By reproducing the complexity of the cosmos through unprecedented simulations, a new study highlights the importance of the possible behaviour of very high-energy photons. In their journey through intergalactic magnetic fields, such photons could be transformed into axions and thus avoid being absorbed.
Like in a nail-biting thriller full of escapes and subterfuge, photons from far-off light sources such as blazars could experience a continuous exchange of identity in their journey through the universe. This would allow these very tiny particles to escape an enemy which, if encountered, would annihilate them. Normally, very high-energy photons (gamma rays) should "collide" with the background light emitted by galaxies and transform into pairs of matter and antimatter particles, as envisaged by the Theory of Relativity. For this reason, the sources of very high-energy gamma rays should appear significantly less bright than what is observed in many cases.
A possible explanation for this surprising anomaly is that light photons are transformed into hypothetical weakly interacting particles, "axions," which, in turn, would change into photons, all due to the interaction with magnetic fields. A part of the photons would escape interaction with the intergalactic background light that would make them disappear. The importance of this process is emphasised by a study published in Physical Review Letters, which recreated an extremely refined model of the cosmic web, a network of filaments composed of gas and dark matter present throughout the universe, and of its magnetic fields. These effects are now awaiting comparison with those obtained experimentally through Cherenkov Telescope Array new generation telescopes.
Through complex and unprecedented computer simulations made at the CSCS Supercomputing Centre in Lugano, scholars have reproduced the so-called cosmic web and its associated magnetic fields to investigate the theory that photons from a light source are transformed into axions, hypothetical elementary particles, on interacting with an extragalactic magnetic field. Axions could then be changed back into photons by interacting with other magnetic fields. Researchers Daniele Montanino, Franco Vazza, Alessandro Mirizzi and Matteo Viel write, "Photons from luminous bodies disappear when they encounter extragalactic background light (EBL). But if on their journey they head into these transformations as envisaged by these theories, it would explain why, in addition to giving very important information on processes that occur in the universe, distant celestial bodies are brighter than expected from an observation on Earth. These changes would, in fact, enable a greater number of photons to reach the Earth."
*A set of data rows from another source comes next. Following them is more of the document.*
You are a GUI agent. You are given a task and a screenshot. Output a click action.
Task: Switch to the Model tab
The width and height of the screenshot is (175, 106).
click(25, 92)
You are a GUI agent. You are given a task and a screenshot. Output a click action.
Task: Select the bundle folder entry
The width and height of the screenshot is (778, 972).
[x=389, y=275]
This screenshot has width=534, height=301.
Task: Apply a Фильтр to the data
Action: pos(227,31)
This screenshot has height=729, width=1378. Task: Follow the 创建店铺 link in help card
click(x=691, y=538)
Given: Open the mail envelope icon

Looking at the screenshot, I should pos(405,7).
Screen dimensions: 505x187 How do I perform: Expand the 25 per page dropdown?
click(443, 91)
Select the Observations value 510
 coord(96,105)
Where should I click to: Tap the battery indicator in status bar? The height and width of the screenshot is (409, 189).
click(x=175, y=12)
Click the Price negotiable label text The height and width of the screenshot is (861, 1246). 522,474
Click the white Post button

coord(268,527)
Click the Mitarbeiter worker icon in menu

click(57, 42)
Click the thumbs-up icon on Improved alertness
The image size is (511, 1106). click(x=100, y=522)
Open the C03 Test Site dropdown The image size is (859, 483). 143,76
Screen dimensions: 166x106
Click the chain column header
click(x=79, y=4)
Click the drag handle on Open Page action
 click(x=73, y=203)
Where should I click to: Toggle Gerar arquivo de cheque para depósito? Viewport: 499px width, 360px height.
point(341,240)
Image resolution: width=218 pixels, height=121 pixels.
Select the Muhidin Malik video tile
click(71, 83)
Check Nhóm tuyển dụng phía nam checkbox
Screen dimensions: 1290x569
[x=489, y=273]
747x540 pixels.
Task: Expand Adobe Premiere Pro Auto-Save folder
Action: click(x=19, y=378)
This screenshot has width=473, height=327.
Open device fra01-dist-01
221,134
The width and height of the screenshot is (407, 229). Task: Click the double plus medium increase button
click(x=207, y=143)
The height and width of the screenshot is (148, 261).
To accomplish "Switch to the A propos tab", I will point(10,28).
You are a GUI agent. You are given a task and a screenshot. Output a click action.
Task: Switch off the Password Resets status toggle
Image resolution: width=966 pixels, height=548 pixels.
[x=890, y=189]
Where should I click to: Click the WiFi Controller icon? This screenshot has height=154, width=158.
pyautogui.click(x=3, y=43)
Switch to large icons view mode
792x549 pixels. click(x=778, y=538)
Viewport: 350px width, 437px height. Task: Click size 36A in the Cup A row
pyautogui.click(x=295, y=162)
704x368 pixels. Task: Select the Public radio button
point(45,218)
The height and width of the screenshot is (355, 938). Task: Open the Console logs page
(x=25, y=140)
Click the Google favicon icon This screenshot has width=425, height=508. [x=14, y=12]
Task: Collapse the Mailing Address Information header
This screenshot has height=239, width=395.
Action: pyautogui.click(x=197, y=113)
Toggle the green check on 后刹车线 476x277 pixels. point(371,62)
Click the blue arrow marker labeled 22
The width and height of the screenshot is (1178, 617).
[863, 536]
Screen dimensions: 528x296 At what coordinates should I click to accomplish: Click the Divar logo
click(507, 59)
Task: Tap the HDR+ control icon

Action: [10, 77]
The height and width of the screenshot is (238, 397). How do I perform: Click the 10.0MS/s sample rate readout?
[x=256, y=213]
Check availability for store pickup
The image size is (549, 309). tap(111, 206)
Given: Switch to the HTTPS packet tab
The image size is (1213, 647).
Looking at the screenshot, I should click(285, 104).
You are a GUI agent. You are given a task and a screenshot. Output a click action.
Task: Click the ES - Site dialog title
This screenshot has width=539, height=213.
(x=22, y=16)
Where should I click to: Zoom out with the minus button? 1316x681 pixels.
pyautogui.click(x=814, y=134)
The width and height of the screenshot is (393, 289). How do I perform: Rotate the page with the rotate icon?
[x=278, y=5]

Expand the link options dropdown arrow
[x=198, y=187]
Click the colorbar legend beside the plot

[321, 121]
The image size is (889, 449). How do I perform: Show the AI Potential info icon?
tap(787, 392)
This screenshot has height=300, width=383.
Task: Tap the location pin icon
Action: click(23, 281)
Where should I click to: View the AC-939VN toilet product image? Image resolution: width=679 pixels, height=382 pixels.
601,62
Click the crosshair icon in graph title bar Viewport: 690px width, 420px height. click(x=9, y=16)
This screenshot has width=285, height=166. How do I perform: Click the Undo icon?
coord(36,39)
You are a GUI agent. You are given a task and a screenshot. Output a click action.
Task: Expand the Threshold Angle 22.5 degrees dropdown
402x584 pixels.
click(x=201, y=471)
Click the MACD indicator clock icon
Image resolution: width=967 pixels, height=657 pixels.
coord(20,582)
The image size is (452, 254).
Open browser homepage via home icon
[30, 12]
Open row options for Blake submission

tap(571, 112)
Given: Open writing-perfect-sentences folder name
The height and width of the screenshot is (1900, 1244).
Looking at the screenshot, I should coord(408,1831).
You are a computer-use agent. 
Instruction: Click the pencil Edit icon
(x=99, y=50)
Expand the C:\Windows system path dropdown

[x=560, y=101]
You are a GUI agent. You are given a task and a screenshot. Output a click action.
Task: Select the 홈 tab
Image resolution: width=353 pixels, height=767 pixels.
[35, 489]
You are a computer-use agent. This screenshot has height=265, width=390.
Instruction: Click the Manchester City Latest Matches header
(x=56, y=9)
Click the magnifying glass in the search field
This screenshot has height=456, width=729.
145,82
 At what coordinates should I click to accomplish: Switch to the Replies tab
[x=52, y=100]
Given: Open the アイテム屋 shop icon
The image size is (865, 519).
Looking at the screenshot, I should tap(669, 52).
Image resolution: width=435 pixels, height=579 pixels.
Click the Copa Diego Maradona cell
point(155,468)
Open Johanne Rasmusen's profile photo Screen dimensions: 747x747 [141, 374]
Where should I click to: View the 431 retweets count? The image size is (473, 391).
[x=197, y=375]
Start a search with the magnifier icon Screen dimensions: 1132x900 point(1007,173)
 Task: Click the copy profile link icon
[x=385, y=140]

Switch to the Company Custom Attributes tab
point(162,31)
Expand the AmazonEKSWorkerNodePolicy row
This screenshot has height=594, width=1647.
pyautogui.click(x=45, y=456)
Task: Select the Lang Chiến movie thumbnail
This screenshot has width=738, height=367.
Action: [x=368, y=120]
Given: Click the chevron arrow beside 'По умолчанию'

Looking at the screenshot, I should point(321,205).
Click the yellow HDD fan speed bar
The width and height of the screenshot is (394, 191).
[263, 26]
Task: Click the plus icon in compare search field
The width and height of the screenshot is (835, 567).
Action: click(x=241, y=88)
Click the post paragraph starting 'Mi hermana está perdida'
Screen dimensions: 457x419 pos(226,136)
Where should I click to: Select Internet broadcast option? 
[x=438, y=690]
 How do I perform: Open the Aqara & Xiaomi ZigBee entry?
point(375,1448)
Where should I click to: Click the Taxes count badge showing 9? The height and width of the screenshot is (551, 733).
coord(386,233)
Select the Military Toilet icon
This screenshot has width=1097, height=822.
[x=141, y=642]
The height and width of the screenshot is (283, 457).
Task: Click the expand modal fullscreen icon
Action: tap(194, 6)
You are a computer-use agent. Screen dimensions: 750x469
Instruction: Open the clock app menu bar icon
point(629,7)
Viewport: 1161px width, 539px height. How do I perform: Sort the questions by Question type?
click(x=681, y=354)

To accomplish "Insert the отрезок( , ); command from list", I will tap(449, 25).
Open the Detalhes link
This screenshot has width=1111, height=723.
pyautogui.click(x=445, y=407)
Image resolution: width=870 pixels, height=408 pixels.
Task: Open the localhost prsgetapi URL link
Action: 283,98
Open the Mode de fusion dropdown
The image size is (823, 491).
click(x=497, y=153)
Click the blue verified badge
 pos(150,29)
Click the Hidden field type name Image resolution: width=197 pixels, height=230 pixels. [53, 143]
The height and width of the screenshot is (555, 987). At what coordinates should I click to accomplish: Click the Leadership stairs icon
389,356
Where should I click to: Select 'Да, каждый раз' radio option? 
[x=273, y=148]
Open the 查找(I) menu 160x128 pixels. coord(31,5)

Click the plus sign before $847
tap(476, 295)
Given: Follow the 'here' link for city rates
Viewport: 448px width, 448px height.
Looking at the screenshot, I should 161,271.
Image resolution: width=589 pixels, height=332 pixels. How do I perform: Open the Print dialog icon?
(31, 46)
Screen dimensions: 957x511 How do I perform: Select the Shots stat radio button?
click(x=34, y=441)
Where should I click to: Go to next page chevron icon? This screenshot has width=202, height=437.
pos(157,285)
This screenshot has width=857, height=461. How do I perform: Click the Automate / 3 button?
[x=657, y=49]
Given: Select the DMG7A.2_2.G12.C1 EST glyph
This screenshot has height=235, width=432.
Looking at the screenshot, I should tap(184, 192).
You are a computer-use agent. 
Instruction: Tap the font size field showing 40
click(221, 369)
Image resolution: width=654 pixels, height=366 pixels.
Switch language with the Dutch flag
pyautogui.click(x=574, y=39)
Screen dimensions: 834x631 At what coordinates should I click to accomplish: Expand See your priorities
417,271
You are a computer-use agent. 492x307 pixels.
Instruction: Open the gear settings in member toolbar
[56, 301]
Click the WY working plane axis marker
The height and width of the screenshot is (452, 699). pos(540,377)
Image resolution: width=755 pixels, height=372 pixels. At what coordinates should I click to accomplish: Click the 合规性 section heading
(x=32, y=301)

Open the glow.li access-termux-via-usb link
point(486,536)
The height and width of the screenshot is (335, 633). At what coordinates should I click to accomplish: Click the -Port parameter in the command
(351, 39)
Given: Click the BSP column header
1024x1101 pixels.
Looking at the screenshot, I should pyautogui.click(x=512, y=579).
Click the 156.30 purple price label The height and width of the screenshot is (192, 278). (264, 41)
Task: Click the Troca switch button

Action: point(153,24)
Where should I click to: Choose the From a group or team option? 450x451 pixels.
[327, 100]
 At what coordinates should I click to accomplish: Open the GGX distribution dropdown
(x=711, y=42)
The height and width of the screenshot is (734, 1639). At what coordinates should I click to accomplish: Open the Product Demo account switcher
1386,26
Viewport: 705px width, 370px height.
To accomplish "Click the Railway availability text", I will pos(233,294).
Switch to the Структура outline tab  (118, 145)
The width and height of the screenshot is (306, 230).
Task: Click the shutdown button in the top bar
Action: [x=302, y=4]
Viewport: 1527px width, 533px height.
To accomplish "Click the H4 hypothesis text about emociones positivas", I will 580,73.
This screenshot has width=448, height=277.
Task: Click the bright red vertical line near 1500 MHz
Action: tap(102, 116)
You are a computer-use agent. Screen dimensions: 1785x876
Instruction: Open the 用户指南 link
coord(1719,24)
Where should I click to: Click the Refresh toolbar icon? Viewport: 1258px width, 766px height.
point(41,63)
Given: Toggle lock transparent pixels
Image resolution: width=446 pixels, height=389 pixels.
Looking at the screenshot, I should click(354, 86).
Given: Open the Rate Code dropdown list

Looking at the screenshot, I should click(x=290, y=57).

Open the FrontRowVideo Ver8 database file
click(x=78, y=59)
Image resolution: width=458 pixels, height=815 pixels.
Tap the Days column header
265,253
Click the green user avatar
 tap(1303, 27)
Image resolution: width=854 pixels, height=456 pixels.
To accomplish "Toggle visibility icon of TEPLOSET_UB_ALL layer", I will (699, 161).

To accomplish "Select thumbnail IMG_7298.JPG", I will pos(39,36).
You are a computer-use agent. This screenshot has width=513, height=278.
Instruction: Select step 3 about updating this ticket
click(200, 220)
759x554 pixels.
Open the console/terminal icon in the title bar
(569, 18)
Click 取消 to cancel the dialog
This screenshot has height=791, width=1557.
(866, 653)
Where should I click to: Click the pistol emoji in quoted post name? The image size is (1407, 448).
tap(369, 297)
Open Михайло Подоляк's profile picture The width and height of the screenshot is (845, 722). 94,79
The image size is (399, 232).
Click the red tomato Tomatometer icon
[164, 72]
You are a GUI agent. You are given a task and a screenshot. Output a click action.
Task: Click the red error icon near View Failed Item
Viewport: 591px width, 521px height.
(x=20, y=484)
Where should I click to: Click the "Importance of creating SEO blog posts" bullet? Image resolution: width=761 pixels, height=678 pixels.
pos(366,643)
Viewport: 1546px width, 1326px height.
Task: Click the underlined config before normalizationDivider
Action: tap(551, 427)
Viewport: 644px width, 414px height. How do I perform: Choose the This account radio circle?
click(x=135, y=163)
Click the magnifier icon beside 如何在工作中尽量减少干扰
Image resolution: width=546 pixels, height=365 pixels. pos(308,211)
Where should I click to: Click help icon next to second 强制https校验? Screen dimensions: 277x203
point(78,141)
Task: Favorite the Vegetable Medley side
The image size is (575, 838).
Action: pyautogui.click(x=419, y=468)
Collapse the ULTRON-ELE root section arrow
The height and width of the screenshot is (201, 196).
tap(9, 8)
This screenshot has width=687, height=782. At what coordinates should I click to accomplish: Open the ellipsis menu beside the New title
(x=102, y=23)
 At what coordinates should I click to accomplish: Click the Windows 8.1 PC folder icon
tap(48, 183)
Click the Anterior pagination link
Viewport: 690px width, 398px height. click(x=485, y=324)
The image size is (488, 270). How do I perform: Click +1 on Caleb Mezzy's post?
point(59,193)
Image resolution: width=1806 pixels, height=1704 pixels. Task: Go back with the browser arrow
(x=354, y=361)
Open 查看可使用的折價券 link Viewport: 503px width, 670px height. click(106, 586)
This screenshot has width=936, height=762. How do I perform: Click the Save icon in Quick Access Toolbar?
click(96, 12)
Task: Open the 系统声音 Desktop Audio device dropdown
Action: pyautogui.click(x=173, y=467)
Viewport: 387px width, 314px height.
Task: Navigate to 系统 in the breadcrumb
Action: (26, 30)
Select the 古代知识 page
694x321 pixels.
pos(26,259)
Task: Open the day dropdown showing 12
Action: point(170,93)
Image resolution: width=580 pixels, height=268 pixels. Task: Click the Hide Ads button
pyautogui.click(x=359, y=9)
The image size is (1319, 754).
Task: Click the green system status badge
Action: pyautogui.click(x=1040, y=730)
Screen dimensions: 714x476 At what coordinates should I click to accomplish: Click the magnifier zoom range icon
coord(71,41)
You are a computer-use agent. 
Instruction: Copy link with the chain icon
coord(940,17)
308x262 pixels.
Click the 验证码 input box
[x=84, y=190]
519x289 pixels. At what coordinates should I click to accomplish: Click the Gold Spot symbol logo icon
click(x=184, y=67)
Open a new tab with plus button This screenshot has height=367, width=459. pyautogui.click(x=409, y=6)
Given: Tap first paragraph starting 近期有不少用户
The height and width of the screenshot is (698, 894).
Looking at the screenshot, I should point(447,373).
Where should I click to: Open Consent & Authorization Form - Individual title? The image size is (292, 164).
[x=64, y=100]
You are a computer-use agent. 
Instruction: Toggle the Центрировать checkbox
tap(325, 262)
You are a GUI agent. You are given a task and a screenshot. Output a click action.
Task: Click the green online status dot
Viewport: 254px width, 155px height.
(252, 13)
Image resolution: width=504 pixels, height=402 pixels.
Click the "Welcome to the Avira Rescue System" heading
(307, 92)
Thanks to the wealth of magnetic fields present in the cosmic web's filaments, which were recreated with the simulations, the conversion phenomenon would seem much more relevant than predicted by previous models: "Our simulations reproduce a very realistic picture of the cosmos' structure. From what we have observed, the distribution of the cosmic web envisaged by us would markedly increase the probability of these transformations." The next step in the research is to compare simulation results with the experimental data obtained through the use of the Cherenkov Telescope Array Observatories detectors, the new-generation astronomical observatories, one of which is positioned in the Canary Islands and the other in Chile. They will study the universe through very high-energy gamma rays.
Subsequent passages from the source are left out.